Que le défaut d’autorité soit d’ordre politique et donc structurel, c’est ce que le passage déjà évoqué du Journal d’Amiel permet, pour commencer, d’affirmer. Dans sa brièveté même, l’analyse que fait du problème l’écrivain suisse est juste et déjà incisive ((. Cf. op. cit., pp. 189–191 pour toutes les citations faites. Rappelons qu’Amiel est un écrivain suisse né en 1821 et mort en 1881, auteur principalement d’un célèbre Journal que les Editions de l’Age d’Homme ont publié en intégralité.)) .
La connaissance « de nouveaux cas d’indiscipline » est l’occasion de sa réflexion, sans qu’Amiel précise davantage de quoi il s’agit. Il en conclut au développement de l’indocilité de la jeunesse, et au désordre moral de cette dernière, selon une sorte de mundus inversus : « Le bambin veut avoir les privilèges du jeune homme et le jeune homme entend conserver ceux du gamin ». Les qualités et les hiérarchies naturelles sont donc brouillées.
Amiel en voit aussitôt la cause dans la « démocratie égalitaire » : « Dès que la différence de qualité est officiellement égale à zéro en politique, il est clair que l’autorité de l’âge, de la science et de la fonction disparaît ». Il se produit alors un paradoxe : l’autorité étant ainsi affaiblie, l’obéissance ne subsiste plus que dans la « discipline militaire », autrement dit lorsque la force s’impose.

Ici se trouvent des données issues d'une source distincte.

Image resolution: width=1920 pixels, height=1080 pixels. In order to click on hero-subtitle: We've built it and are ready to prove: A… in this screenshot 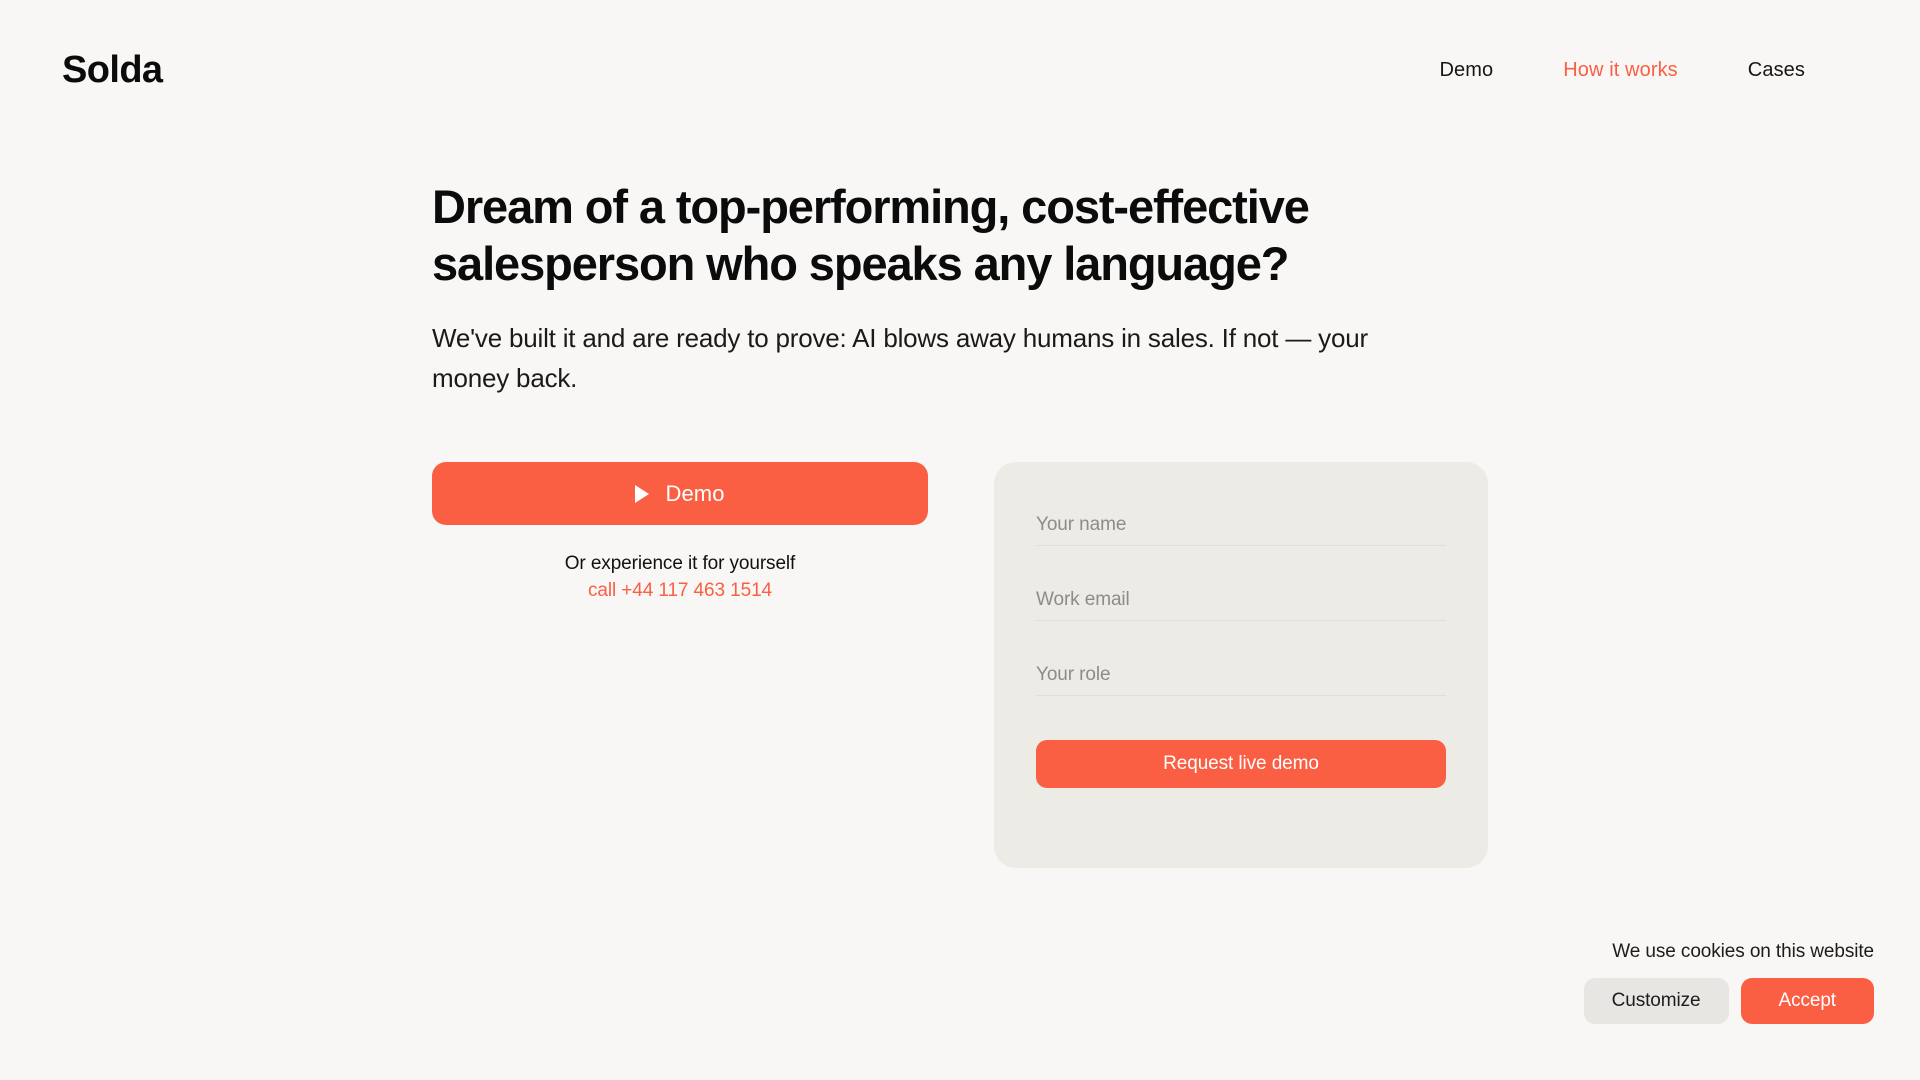, I will do `click(900, 358)`.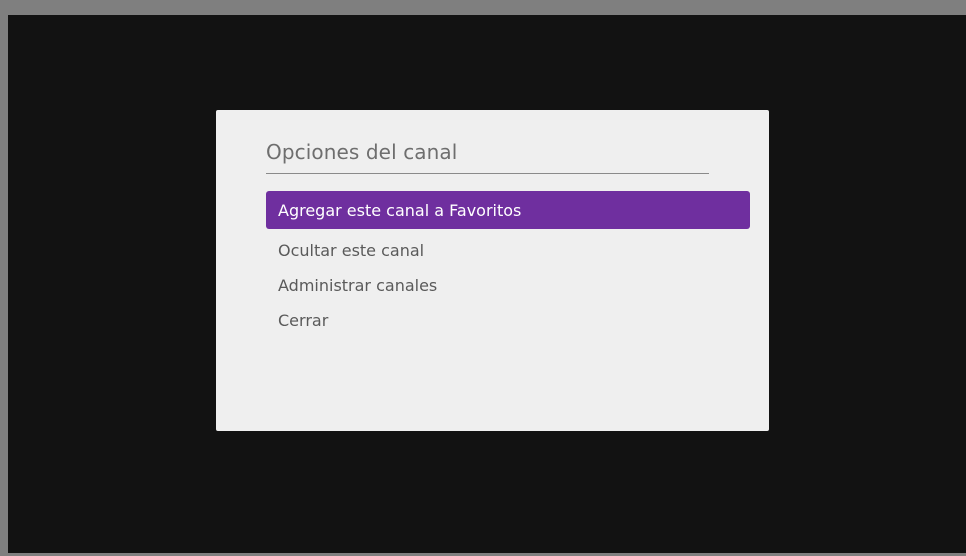 This screenshot has width=966, height=556. What do you see at coordinates (362, 152) in the screenshot?
I see `dialog-title: Opciones del canal` at bounding box center [362, 152].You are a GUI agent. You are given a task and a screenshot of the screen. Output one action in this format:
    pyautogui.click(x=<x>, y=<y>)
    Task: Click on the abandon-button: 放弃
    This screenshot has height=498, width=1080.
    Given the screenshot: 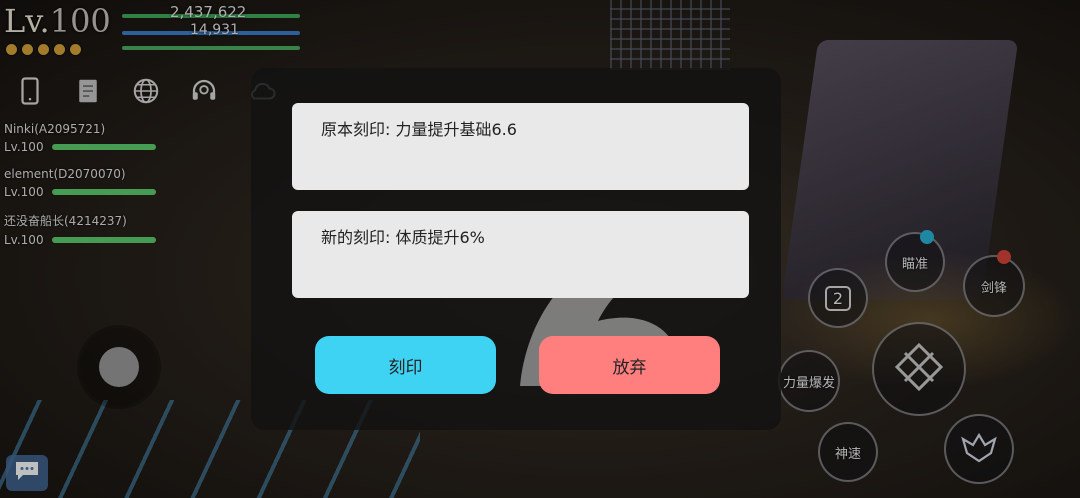 What is the action you would take?
    pyautogui.click(x=630, y=365)
    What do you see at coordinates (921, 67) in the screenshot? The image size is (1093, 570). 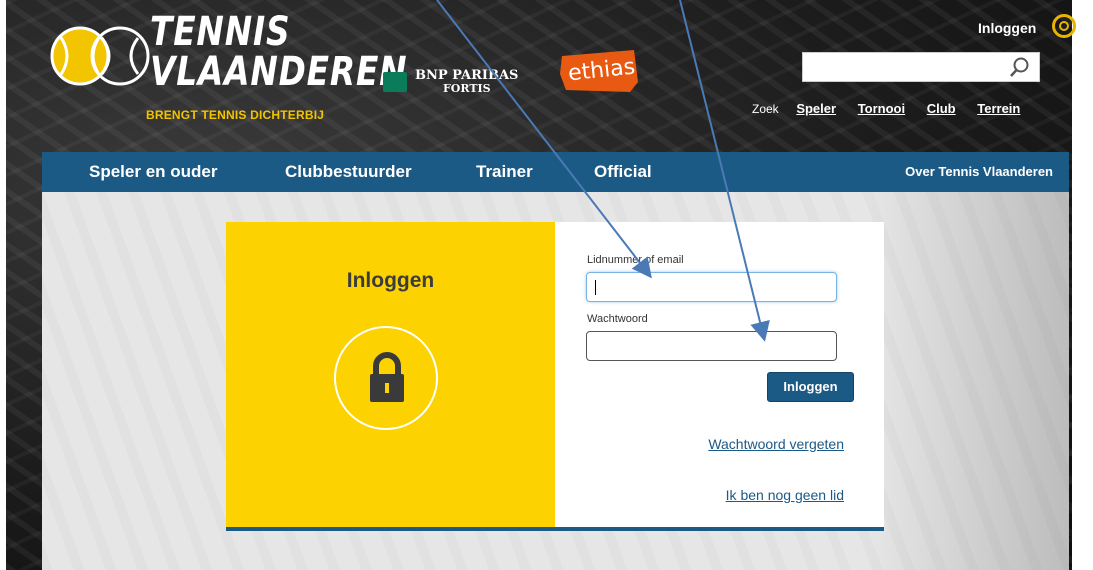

Et ainsi, le règne du droit individuel conduit à celui de la force. C’est le phénomène que Del Noce nomme l’hétérogenèse des fins : une conception politique en vient à produire l’inverse de ce qu’elle prétendait rechercher. Ainsi, à l’arrivée, « démocratie et liberté sont deux ». En développant quelque peu le propos, Amiel montre que l’égalitarisme détruit toutes les qualités humaines, dont l’humilité, sans laquelle il n’y a pas de respect mutuel ((. « La prétention que tout homme a les qualités du citoyen, par le seul fait qu’il est né il y a vingt et un ans, équivaut à dire que le travail, le mérite, la vertu, le caractère, l’expérience ne sont rien ; et dire que chacun devient l’égal de tous les autres machinalement et végétativement, c’est détruire l’humilité. » )) . Mais c’est ce respect qui est au fondement des mœurs sociales justes. Et « c’est ainsi que la fiction de l’ordre politique finit par aller à fin contraire de son but. Le but est d’augmenter la somme de la liberté, et le résultat est de la diminuer pour tous ».
Allant encore plus avant dans son propos, Amiel montre le fondement philosophique de cette conception politique, et ses conséquences culturelles : « L’Etat moderne est calqué sur la philosophie de l’atomisme », selon laquelle le mouvement d’ensemble est la résultante du pur jeu de forces entre atomes ou molécules, sans qu’aucune qualité autre n’intervienne. Appliqué à la politique, cela signifie que mœurs et tradition « disparaissent comme des entités creuses » au seul bénéfice des rapports entre individus, autrement dit du jeu des passions. Raison et tradition sont donc forcloses. Le fondement ultime de cette subversion est la fiction de l’égalité, qui soumet l’Etat au hasard et aux passions. Car le mythe égalitaire entraîne le règne de la majorité, lequel est nécessairement celui des moins vertueux, qui sont les plus nombreux, et livre l’Etat à l’instabilité politique, et les sociétés au risque de la dislocation, et donc de la violence : « Malheureusement la barbarie n’est point impossible ».